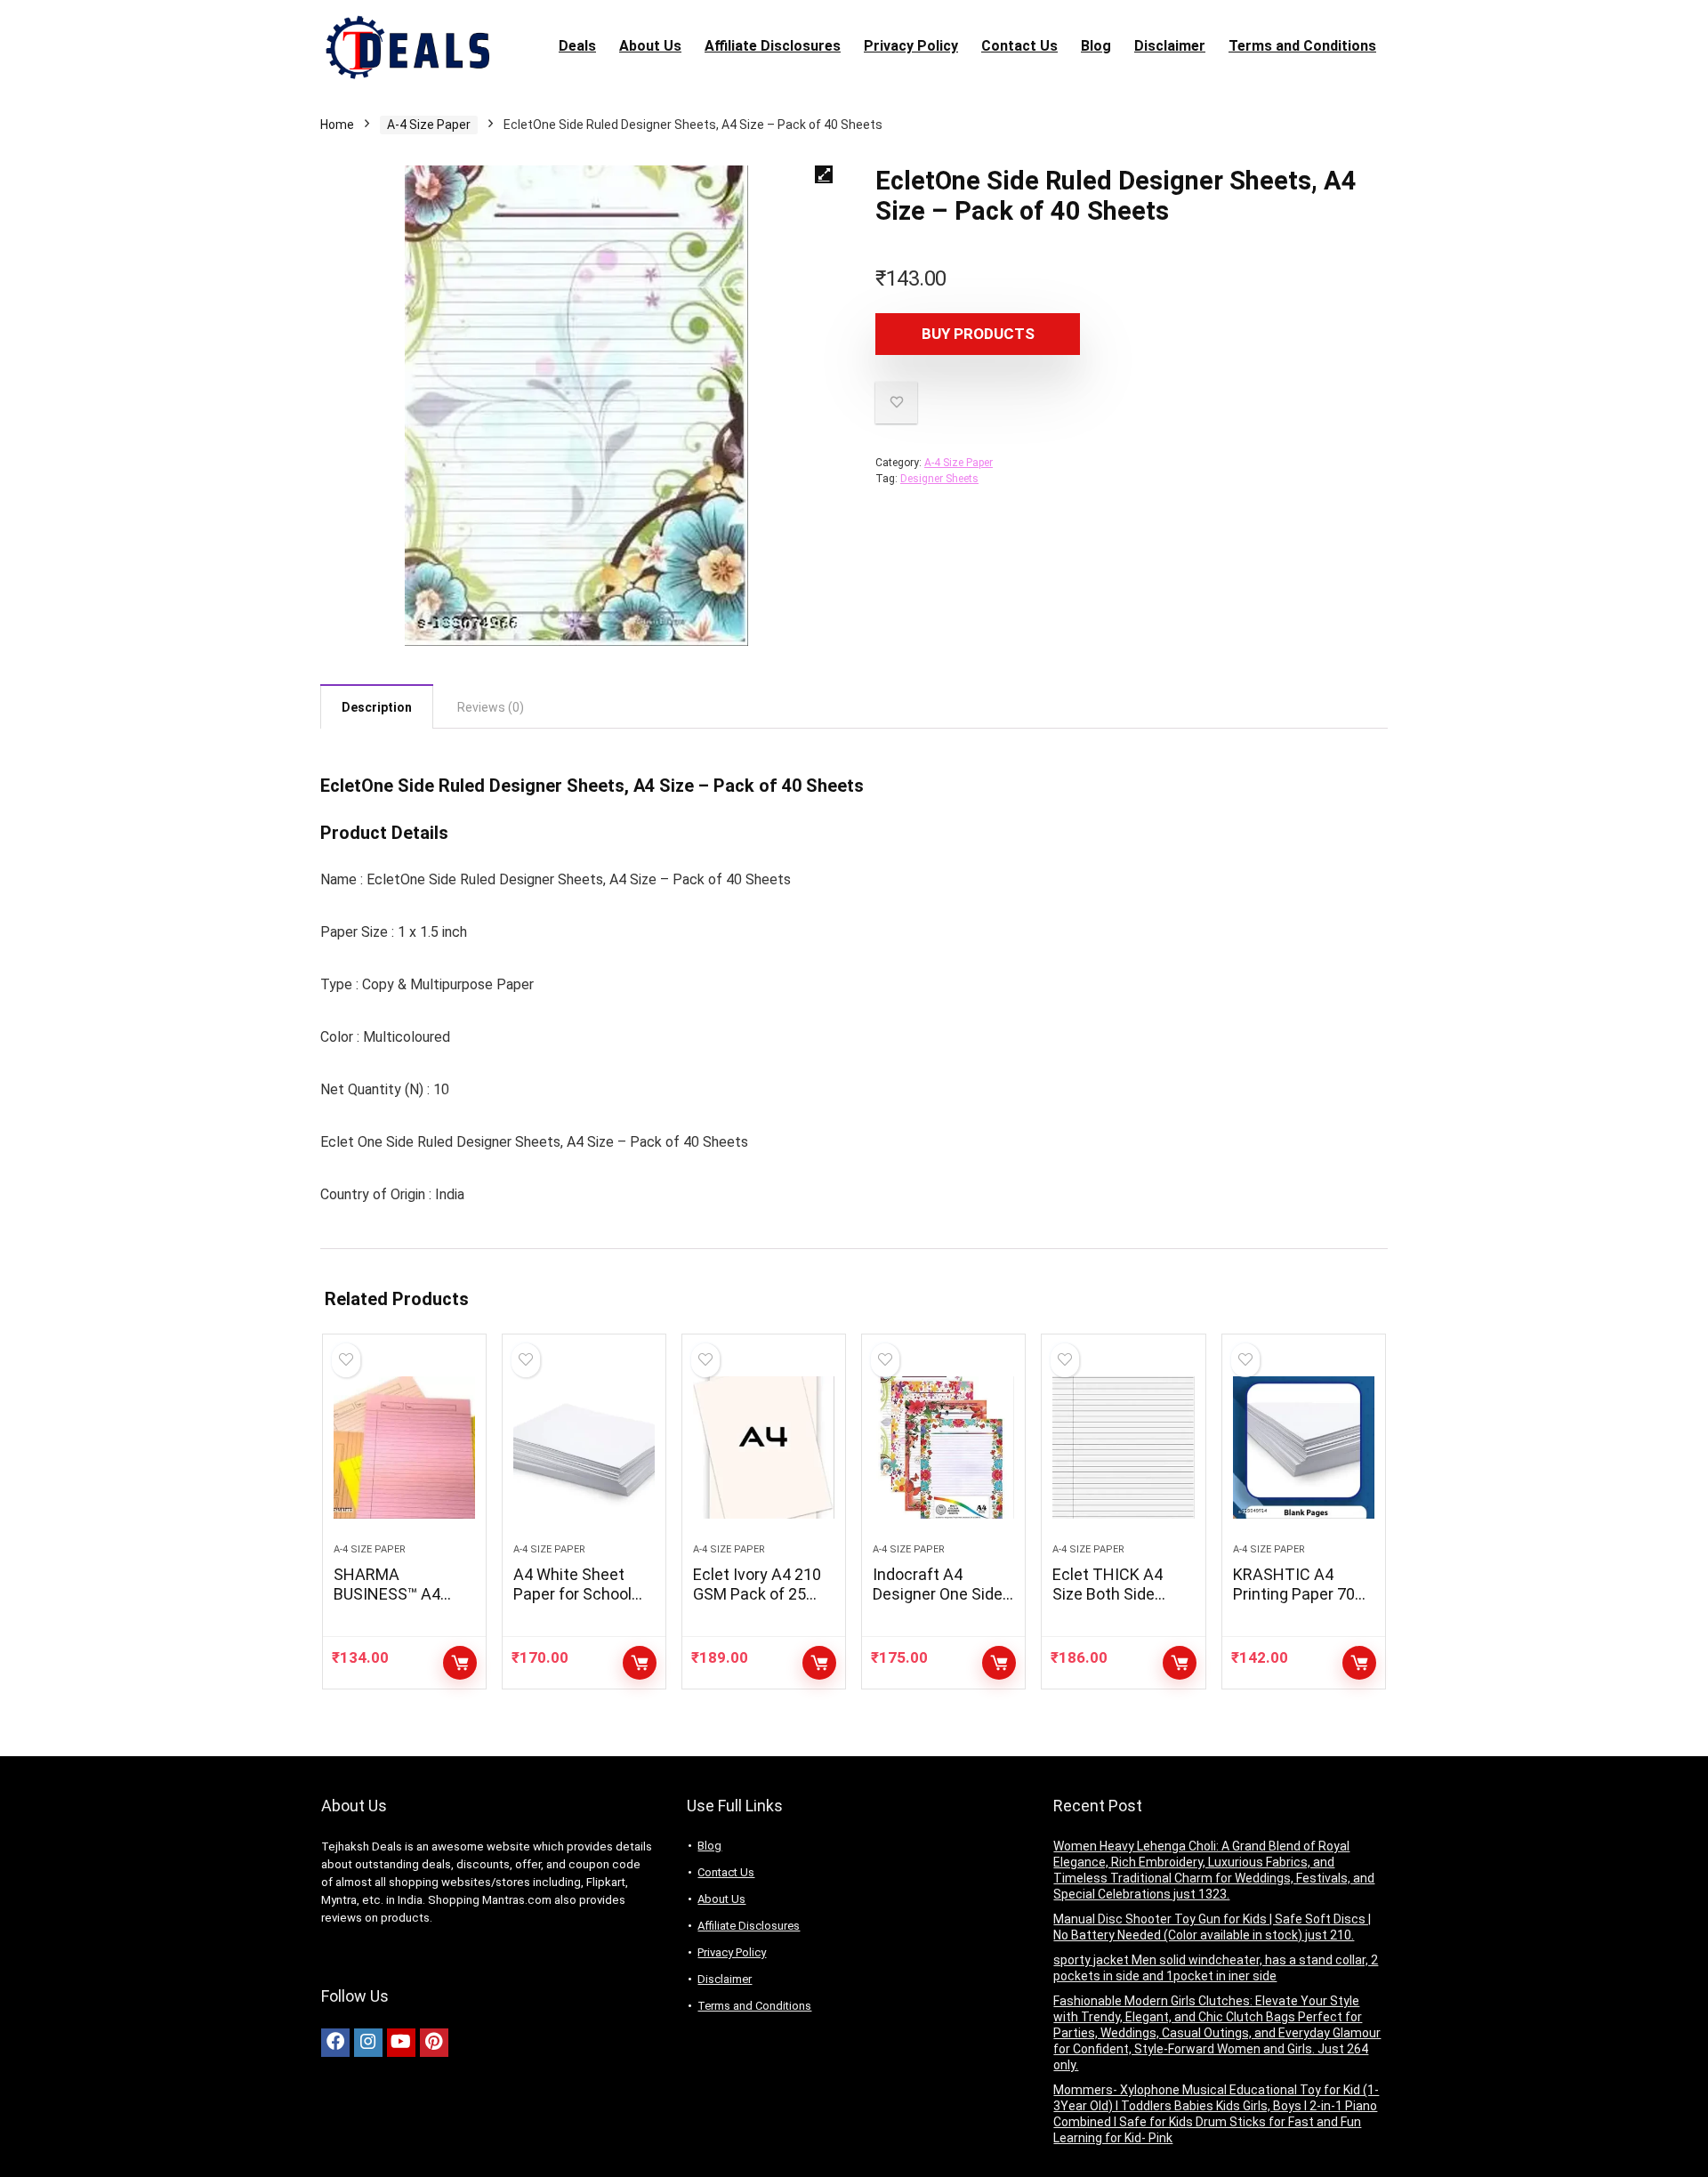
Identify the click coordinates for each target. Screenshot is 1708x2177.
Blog (1096, 45)
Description (377, 707)
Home (337, 124)
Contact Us (1019, 45)
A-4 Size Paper (429, 124)
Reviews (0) (490, 707)
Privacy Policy (911, 45)
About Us (650, 45)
──────────────────────────────
### How to complete this task
If an entry above contains a picture, leave that picture out and copy everything else exactly.

### Task answer
Identify the click coordinates for each target. Screenshot is 1708x2177.
Blog (1096, 45)
Description (377, 707)
Home (337, 124)
Contact Us (1019, 45)
A-4 Size Paper (429, 124)
Reviews (0) (490, 707)
Privacy Policy (911, 45)
About Us (650, 45)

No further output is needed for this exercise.